The answer should be each line of the records that contains the word "computer"; please copy them all.
== Given records ==
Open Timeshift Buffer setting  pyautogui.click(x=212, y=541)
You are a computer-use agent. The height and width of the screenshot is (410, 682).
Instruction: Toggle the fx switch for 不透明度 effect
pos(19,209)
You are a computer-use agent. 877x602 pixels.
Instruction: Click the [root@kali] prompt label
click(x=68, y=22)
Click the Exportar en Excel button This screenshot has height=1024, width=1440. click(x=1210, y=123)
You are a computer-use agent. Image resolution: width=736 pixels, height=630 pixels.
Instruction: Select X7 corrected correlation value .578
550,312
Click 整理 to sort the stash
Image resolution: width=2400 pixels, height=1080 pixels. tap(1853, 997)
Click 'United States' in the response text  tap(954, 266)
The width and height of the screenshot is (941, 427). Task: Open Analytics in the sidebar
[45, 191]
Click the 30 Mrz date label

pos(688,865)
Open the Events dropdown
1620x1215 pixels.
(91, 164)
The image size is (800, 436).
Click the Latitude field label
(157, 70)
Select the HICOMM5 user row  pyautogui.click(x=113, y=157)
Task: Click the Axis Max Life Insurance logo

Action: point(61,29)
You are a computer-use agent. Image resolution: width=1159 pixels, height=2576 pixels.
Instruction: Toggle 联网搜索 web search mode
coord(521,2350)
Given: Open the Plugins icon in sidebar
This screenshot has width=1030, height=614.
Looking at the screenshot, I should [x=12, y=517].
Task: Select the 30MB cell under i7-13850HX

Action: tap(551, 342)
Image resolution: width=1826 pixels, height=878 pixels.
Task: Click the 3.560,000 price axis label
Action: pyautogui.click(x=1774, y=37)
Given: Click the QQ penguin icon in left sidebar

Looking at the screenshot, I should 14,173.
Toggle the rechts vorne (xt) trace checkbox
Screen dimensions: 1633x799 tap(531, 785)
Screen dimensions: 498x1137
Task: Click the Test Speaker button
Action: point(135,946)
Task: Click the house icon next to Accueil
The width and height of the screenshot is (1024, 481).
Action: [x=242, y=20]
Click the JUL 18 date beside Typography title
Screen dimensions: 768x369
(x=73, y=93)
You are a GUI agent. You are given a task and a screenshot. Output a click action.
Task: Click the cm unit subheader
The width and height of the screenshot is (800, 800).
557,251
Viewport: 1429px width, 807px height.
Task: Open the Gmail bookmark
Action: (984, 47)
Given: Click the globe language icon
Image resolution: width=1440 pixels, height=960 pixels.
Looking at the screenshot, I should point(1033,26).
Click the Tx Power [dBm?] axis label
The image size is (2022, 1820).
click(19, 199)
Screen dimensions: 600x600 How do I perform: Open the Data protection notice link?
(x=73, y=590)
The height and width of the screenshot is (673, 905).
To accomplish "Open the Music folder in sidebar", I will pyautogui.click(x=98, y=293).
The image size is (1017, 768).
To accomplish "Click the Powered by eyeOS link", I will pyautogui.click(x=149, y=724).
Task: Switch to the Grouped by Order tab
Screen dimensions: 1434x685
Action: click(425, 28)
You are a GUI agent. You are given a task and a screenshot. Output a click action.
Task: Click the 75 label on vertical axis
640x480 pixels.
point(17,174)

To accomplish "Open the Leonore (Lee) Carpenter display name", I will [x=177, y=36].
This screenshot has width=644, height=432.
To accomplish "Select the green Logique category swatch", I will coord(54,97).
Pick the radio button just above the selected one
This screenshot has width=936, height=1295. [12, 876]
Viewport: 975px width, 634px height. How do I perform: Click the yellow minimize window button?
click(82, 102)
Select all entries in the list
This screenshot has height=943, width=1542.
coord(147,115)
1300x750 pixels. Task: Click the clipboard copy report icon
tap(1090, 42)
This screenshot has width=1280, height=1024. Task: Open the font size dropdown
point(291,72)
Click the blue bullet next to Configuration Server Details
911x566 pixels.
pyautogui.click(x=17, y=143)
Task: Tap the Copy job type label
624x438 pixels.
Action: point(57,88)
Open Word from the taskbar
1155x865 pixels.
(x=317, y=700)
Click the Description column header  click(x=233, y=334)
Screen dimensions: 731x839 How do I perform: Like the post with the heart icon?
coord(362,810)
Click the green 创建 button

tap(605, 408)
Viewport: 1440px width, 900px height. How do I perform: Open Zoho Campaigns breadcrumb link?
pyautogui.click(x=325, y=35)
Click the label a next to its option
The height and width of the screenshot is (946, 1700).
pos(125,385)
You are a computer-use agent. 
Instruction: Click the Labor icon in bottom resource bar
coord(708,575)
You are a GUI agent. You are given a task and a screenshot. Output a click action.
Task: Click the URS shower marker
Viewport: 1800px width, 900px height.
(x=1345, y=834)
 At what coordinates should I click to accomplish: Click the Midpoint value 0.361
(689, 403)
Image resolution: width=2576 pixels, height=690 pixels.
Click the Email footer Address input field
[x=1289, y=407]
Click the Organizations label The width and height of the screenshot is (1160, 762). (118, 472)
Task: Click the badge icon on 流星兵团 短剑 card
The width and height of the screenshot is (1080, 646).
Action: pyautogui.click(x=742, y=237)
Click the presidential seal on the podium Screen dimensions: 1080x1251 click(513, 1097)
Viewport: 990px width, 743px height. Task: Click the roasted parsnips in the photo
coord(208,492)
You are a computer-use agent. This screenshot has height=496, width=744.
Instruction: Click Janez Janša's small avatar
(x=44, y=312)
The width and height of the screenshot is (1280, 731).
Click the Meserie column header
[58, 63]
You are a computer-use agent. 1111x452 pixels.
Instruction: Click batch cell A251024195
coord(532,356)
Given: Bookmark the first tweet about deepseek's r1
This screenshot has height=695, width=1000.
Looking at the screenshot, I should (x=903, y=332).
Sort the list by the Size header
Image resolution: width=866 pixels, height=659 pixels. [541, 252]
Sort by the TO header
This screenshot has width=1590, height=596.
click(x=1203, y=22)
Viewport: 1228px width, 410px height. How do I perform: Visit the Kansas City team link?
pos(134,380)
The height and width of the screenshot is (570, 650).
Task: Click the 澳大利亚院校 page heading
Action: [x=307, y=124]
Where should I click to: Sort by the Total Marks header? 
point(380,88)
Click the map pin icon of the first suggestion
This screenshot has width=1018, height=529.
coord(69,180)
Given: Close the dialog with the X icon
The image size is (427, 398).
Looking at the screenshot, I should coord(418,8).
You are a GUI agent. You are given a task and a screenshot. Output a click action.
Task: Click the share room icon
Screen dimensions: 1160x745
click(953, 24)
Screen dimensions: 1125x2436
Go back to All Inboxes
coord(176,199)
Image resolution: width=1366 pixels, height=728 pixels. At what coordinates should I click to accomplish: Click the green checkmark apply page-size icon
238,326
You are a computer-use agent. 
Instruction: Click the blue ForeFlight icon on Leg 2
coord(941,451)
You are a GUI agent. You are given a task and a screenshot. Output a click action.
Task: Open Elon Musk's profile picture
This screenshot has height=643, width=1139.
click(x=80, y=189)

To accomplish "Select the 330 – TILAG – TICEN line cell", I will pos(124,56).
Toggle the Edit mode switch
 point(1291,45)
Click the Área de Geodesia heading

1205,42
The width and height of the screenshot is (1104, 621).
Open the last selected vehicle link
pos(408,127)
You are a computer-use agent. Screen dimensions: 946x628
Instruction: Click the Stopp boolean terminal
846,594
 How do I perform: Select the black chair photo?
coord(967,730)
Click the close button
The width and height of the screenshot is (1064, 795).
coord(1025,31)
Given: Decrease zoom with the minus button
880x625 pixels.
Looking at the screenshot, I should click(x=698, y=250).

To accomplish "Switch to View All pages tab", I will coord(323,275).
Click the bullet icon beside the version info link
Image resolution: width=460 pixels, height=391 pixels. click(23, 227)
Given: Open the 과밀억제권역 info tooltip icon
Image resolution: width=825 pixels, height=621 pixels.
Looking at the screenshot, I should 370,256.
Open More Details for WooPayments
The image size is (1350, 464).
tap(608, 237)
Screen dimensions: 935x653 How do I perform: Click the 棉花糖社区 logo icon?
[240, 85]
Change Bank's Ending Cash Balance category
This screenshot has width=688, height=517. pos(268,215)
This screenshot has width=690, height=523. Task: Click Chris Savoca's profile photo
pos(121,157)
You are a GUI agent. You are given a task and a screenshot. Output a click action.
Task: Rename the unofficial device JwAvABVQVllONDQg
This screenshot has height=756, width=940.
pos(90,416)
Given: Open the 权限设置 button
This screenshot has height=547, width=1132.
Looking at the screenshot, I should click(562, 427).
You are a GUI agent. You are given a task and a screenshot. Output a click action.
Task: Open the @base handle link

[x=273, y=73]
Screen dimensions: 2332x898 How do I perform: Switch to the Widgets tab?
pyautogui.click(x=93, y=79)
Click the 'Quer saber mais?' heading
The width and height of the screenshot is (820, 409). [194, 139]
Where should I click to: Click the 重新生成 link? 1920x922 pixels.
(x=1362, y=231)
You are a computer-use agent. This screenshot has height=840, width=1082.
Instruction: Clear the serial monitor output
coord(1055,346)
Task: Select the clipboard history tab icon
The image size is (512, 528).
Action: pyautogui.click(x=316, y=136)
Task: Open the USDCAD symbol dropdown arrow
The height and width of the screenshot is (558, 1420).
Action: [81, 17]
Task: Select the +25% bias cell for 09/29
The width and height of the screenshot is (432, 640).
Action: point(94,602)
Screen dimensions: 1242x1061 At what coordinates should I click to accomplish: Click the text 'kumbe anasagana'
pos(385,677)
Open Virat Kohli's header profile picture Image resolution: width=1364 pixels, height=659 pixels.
===
> _Expected output_
You are a computer-use agent. The height and width of the screenshot is (410, 682).
You are a computer-use agent. 877x602 pixels.
You are a computer-use agent. Image resolution: width=736 pixels, height=630 pixels.
You are a computer-use agent. Image resolution: width=1159 pixels, height=2576 pixels.
You are a computer-use agent. 
You are a computer-use agent. This screenshot has height=496, width=744.
You are a computer-use agent. 1111x452 pixels.
You are a computer-use agent. 
You are a computer-use agent. Screen dimensions: 946x628
You are a computer-use agent. This screenshot has height=840, width=1082.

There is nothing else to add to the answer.